The government is to sponsor a study into how high-frequency financial trading and the use of algorthmic trading systems are affecting the UK’s economy.
The Future of Computer Trading in Financial Markets project will be led by Westminster’s chief scientific advisor Sir John Beddington. It will attempt to understand the precise risks automated trading poses to the integrity, stability and competitiveness of financial markets.
Beddington’s investigation will also look into how the technology might advance over the coming decade.
"It’s essential to develop a better understanding of how computer trading in financial markets might evolve," said Beddington, "in order to help protect the UK and other economies against technology-led economic instabilities."
The automation of high-value stock trading has faced intensified scrutiny following this year’s ‘Flash Crash’. On 6 May, global financial markets suddenly lost $1 trillion in value, before quickly recovering it again within a few hours.
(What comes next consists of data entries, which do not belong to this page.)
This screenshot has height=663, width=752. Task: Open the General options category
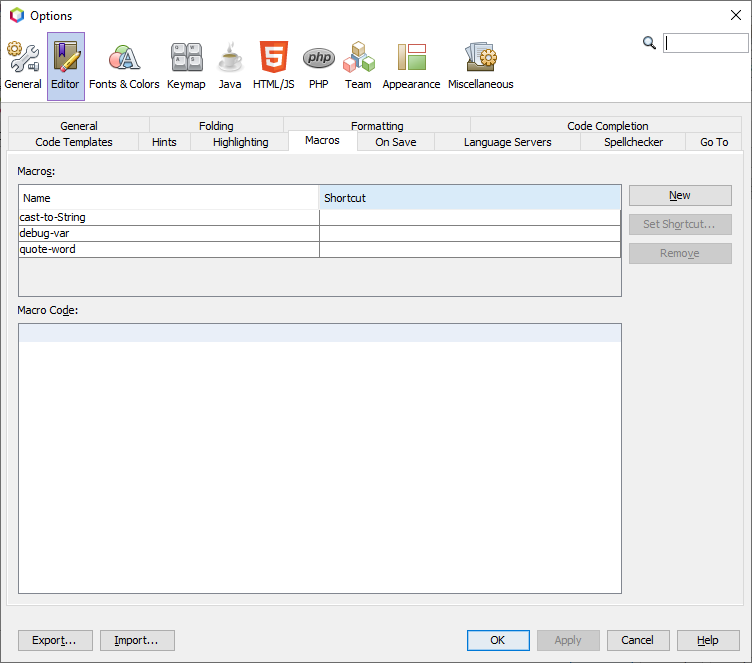pyautogui.click(x=23, y=66)
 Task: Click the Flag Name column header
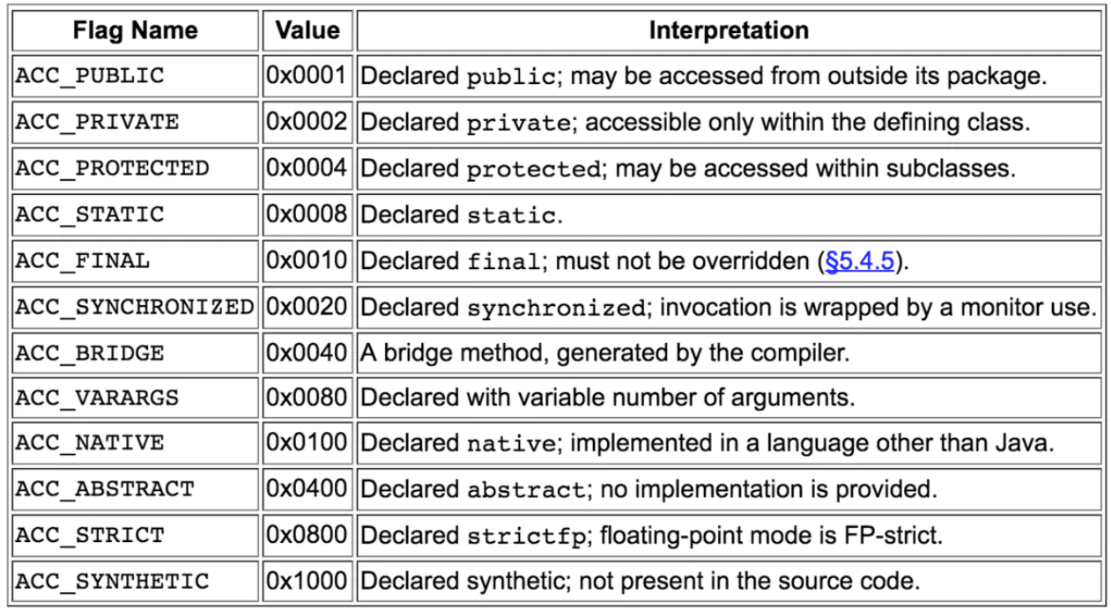(x=134, y=30)
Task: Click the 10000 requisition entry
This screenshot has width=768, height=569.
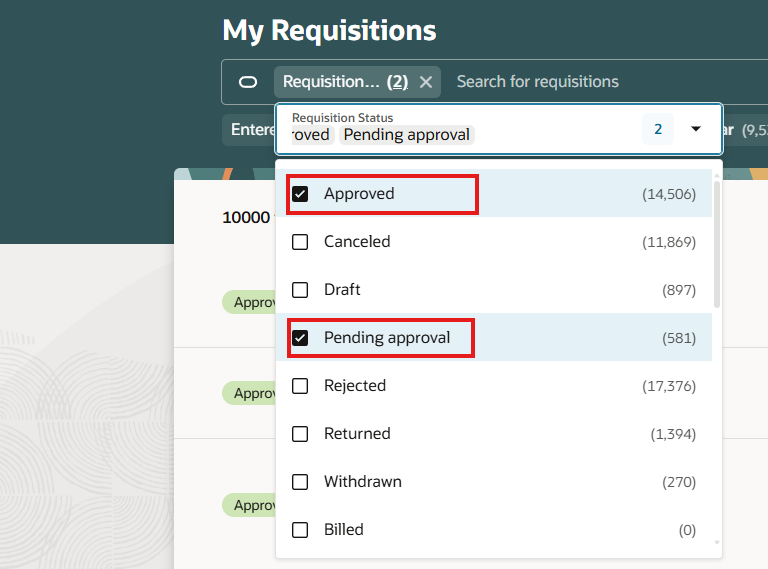Action: click(246, 217)
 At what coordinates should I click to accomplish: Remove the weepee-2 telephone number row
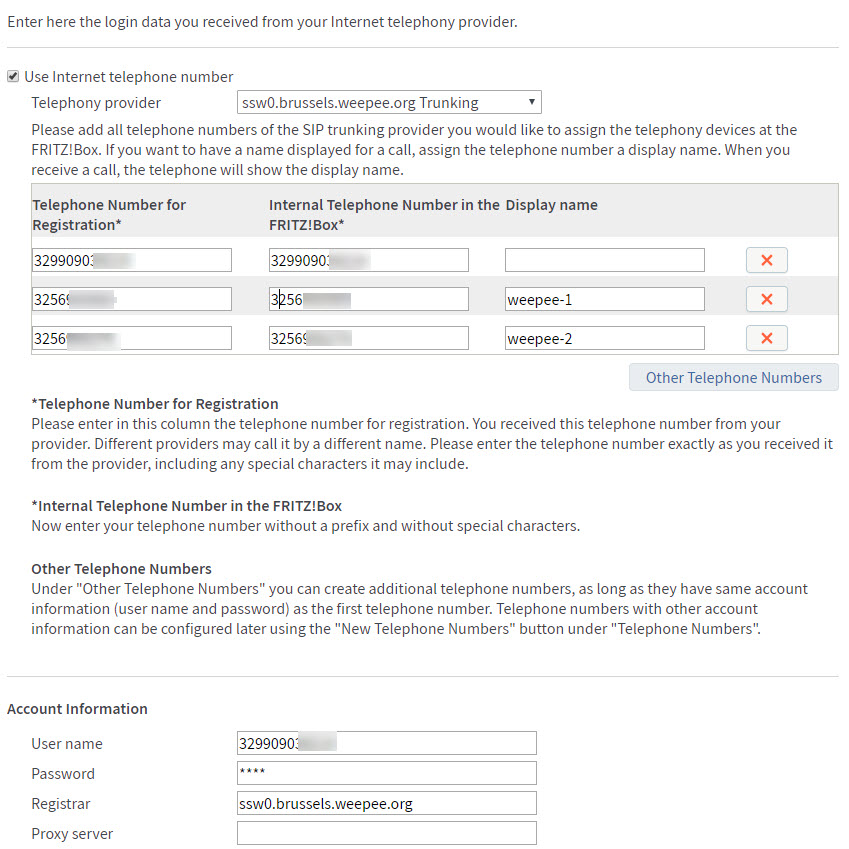coord(766,338)
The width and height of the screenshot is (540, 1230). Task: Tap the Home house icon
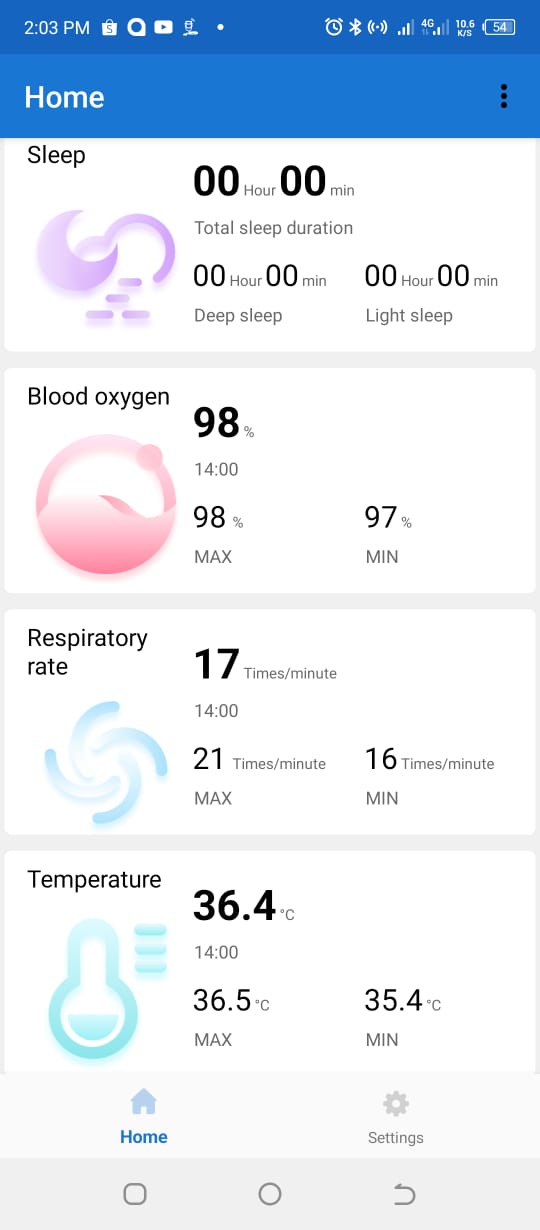coord(144,1103)
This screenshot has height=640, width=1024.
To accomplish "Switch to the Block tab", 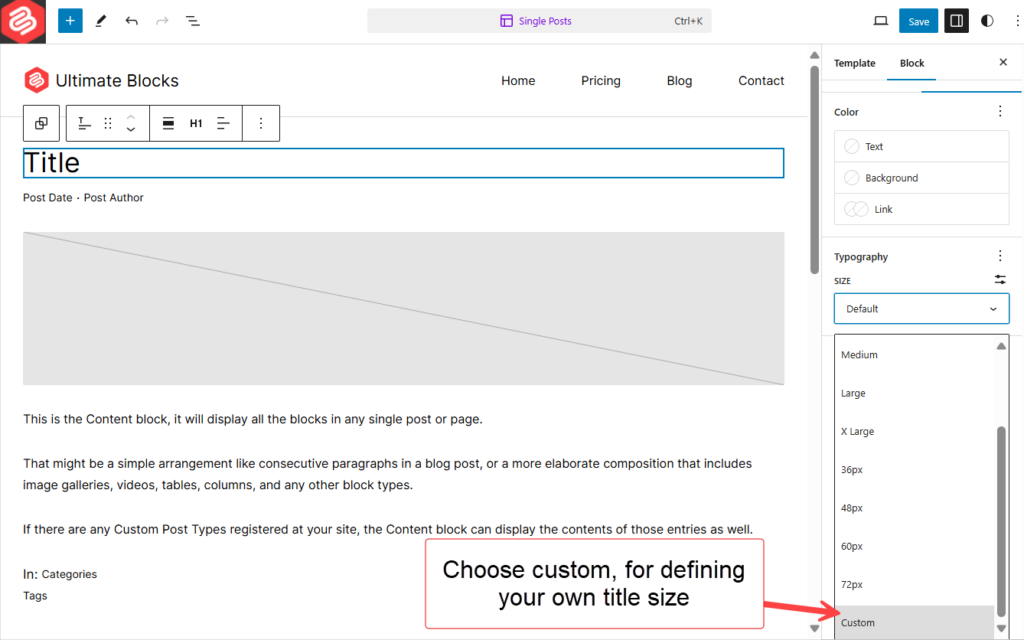I will 911,62.
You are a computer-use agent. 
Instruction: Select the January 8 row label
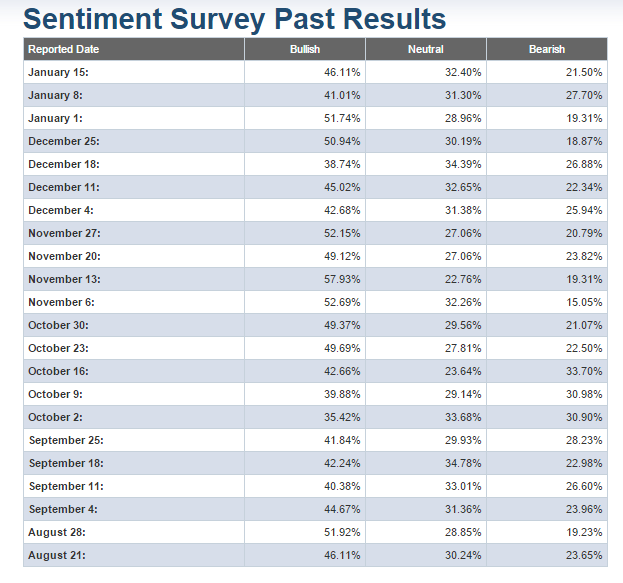click(x=56, y=96)
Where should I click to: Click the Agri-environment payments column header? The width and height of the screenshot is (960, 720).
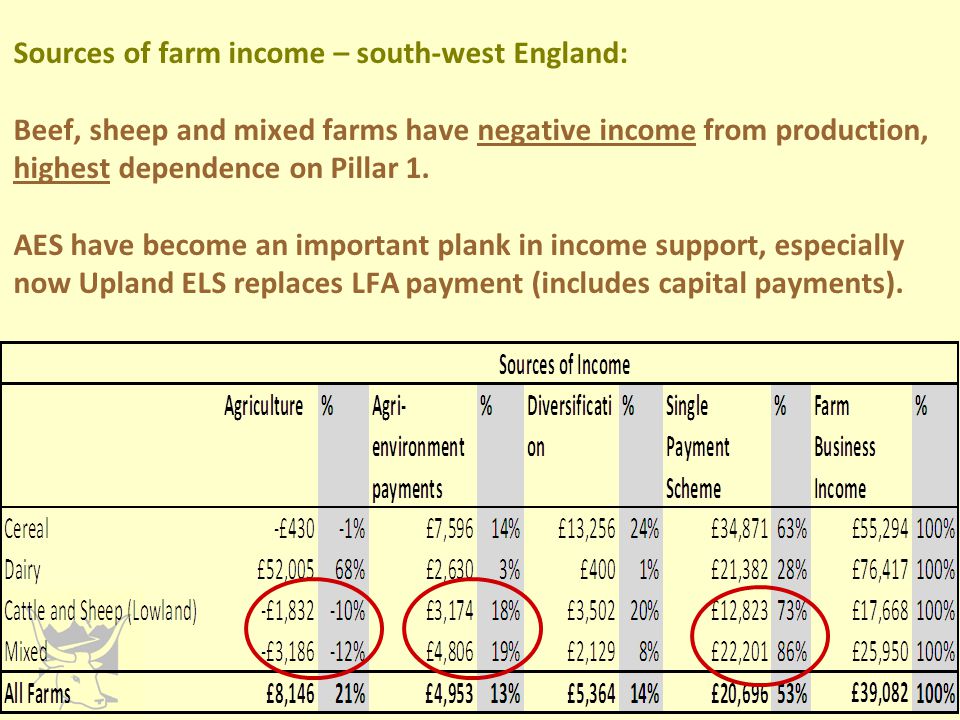click(x=418, y=448)
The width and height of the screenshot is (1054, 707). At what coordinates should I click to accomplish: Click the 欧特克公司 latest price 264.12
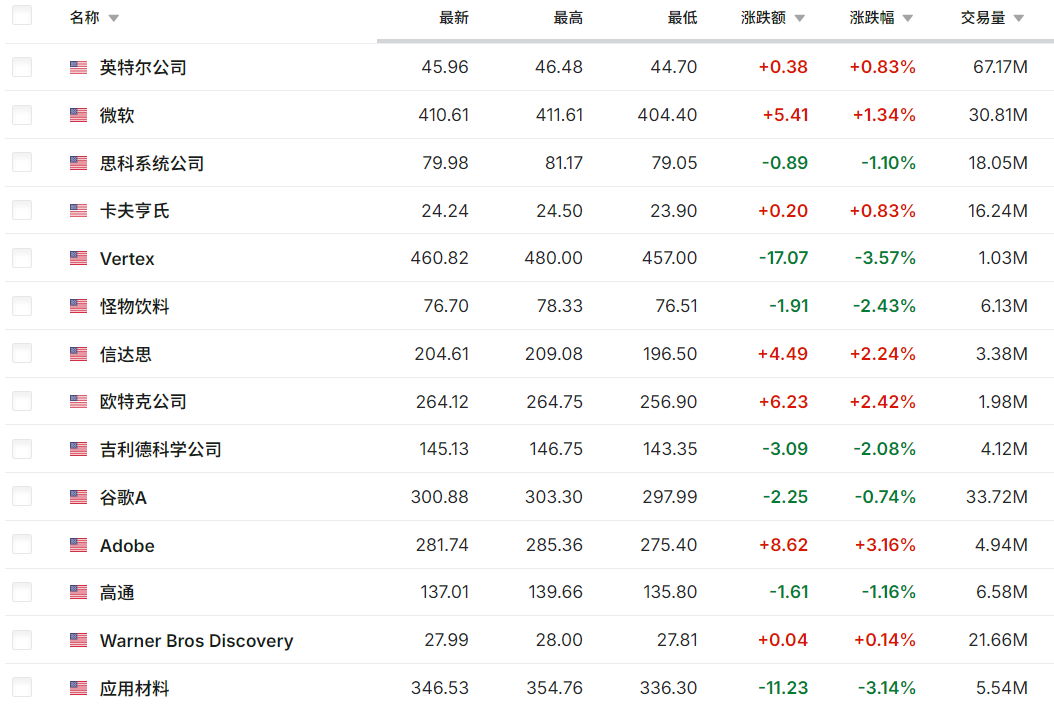click(442, 401)
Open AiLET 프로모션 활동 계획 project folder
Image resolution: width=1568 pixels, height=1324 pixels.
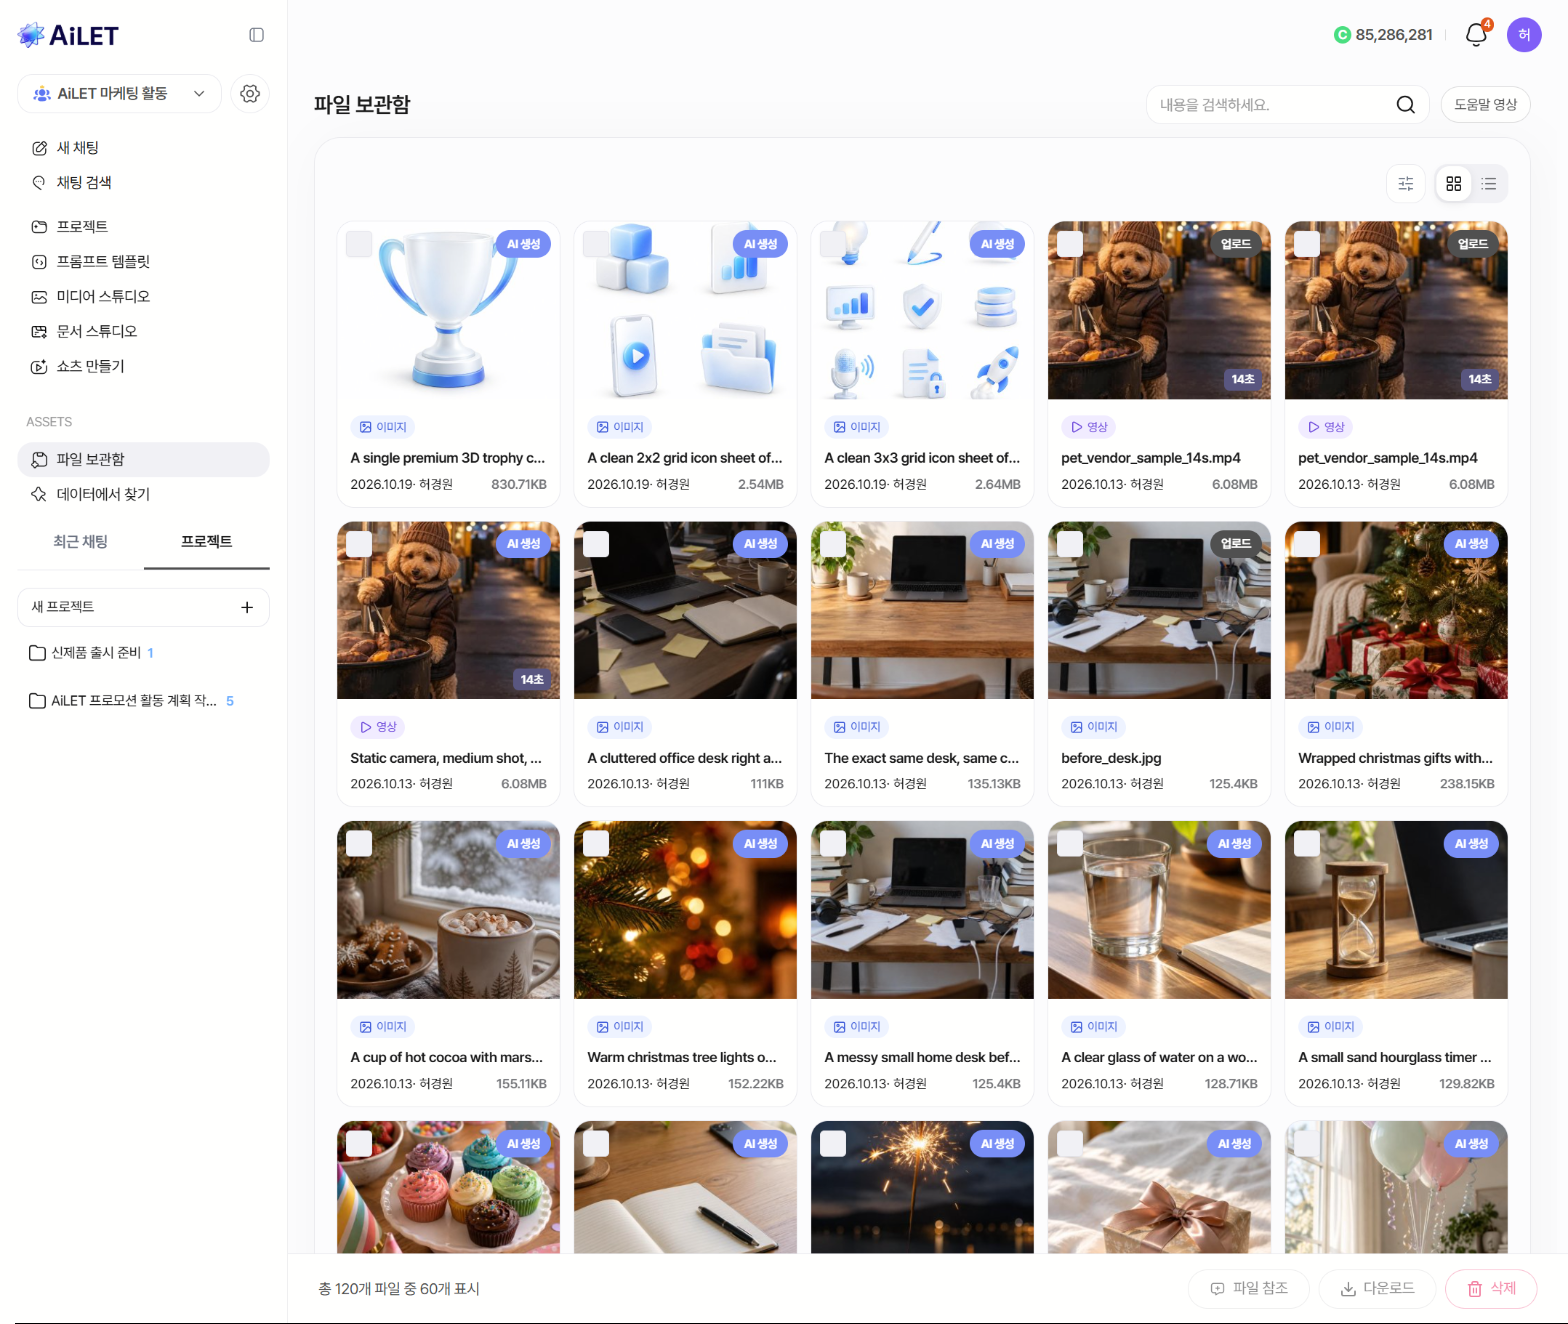[x=131, y=701]
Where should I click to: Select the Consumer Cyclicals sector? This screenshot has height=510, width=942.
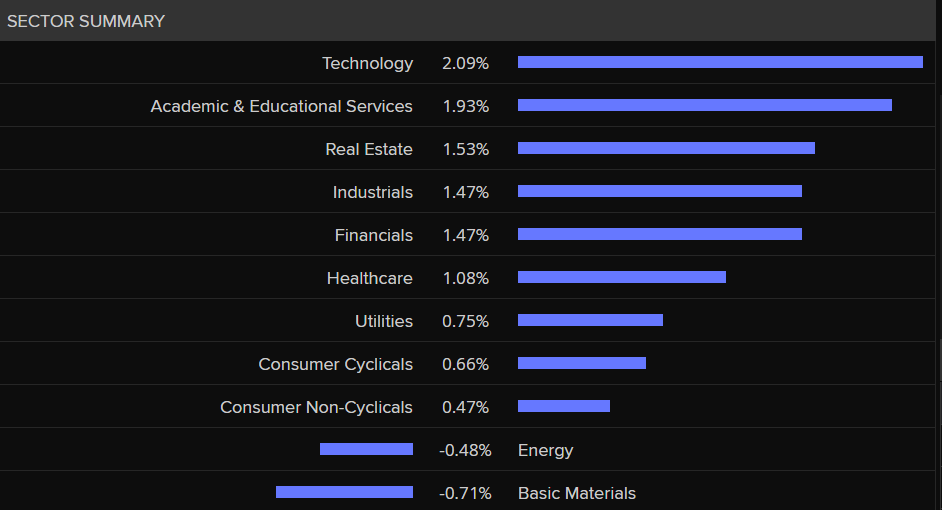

The incident was caused by a single automated trade, the selling of $4.1 billion in stock index futures. At less than 20 minutes, the unusually quick time for the sale caused other stocks to fall, triggering a chain reaction of other automated sell-offs.
Shortly afterwards, Gary Gensler, chairman of the US Commodity Futures Trading Commission, called for tighter regulation of high-frequency trading. "You can’t stop technology but I think we have to update our regulations,” he said in May. "A lot of the algorithms, are really just rote, even dumb. They just do what they have been programmed to do, repeatedly."